>> BEGIN ROWS

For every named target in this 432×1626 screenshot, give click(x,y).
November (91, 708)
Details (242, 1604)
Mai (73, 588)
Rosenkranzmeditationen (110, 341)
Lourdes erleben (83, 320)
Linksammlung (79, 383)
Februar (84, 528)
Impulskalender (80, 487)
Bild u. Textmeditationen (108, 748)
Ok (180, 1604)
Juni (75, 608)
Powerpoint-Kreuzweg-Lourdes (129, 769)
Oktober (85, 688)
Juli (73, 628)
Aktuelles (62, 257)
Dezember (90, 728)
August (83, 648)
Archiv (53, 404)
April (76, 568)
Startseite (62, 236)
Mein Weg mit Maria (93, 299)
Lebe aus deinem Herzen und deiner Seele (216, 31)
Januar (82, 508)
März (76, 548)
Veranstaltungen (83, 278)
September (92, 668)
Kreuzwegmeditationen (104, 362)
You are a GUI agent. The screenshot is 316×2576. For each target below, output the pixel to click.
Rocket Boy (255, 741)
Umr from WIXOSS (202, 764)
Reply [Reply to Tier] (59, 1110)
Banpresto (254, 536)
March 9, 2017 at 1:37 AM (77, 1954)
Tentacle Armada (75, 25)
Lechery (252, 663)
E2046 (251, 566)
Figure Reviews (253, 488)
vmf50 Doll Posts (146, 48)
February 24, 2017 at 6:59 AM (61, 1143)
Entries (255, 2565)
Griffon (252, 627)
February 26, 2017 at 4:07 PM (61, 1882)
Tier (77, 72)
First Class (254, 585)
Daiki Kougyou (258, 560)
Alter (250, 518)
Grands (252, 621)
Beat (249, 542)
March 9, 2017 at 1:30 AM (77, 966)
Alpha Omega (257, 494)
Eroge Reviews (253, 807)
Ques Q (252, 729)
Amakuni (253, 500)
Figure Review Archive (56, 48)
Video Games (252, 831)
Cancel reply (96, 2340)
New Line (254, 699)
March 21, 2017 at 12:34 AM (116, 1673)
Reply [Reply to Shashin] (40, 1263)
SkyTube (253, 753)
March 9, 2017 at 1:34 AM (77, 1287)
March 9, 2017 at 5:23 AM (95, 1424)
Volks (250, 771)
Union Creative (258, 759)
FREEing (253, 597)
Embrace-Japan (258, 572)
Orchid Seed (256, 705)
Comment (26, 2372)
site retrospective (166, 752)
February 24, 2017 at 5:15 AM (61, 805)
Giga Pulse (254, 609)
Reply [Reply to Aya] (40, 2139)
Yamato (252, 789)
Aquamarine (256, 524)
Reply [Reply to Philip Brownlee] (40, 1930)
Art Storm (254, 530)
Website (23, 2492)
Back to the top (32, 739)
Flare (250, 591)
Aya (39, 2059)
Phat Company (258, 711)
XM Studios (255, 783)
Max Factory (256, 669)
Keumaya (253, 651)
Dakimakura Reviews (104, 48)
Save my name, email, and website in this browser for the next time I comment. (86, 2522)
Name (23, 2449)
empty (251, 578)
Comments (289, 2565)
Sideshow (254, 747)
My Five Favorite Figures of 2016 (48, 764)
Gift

>> END ROWS

Please extract every line of the records above verbatim, changing nothing.

For every named target in this 432×1626 screenshot, give click(x,y).
November (91, 708)
Details (242, 1604)
Mai (73, 588)
Rosenkranzmeditationen (110, 341)
Lourdes erleben (83, 320)
Linksammlung (79, 383)
Februar (84, 528)
Impulskalender (80, 487)
Bild u. Textmeditationen (108, 748)
Ok (180, 1604)
Juni (75, 608)
Powerpoint-Kreuzweg-Lourdes (129, 769)
Oktober (85, 688)
Juli (73, 628)
Aktuelles (62, 257)
Dezember (90, 728)
August (83, 648)
Archiv (53, 404)
April (76, 568)
Startseite (62, 236)
Mein Weg mit Maria (93, 299)
Lebe aus deinem Herzen und deiner Seele (216, 31)
Januar (82, 508)
März (76, 548)
Veranstaltungen (83, 278)
September (92, 668)
Kreuzwegmeditationen (104, 362)
You are a GUI agent. The screenshot is 316×2576. For each target below, output the pixel to click.
Rocket Boy (255, 741)
Umr from WIXOSS (202, 764)
Reply [Reply to Tier] (59, 1110)
Banpresto (254, 536)
March 9, 2017 at 1:37 AM (77, 1954)
Tentacle Armada (75, 25)
Lechery (252, 663)
E2046 (251, 566)
Figure Reviews (253, 488)
vmf50 Doll Posts (146, 48)
February 24, 2017 at 6:59 AM (61, 1143)
Entries (255, 2565)
Griffon (252, 627)
February 26, 2017 at 4:07 PM (61, 1882)
Tier (77, 72)
First Class (254, 585)
Daiki Kougyou (258, 560)
Alter (250, 518)
Grands (252, 621)
Beat (249, 542)
March 9, 2017 at 1:30 AM (77, 966)
Alpha Omega (257, 494)
Eroge Reviews (253, 807)
Ques Q (252, 729)
Amakuni (253, 500)
Figure Review Archive (56, 48)
Video Games (252, 831)
Cancel reply (96, 2340)
New Line (254, 699)
March 21, 2017 at 12:34 AM (116, 1673)
Reply [Reply to Shashin] (40, 1263)
SkyTube (253, 753)
March 9, 2017 at 1:34 AM (77, 1287)
March 9, 2017 at 5:23 AM (95, 1424)
Volks (250, 771)
Union Creative (258, 759)
FREEing (253, 597)
Embrace-Japan (258, 572)
Orchid Seed (256, 705)
Comment (26, 2372)
site retrospective (166, 752)
February 24, 2017 at 5:15 AM (61, 805)
Giga Pulse (254, 609)
Reply [Reply to Aya] (40, 2139)
Yamato (252, 789)
Aquamarine (256, 524)
Reply [Reply to Philip Brownlee] (40, 1930)
Art Storm (254, 530)
Website (23, 2492)
Back to the top (32, 739)
Flare (250, 591)
Aya (39, 2059)
Phat Company (258, 711)
XM Studios (255, 783)
Max Factory (256, 669)
Keumaya (253, 651)
Dakimakura Reviews (104, 48)
Save my name, email, and website in this browser for the next time I comment. (86, 2522)
Name (23, 2449)
empty (251, 578)
Comments (289, 2565)
Sideshow (254, 747)
My Five Favorite Figures of 2016 (48, 764)
Gift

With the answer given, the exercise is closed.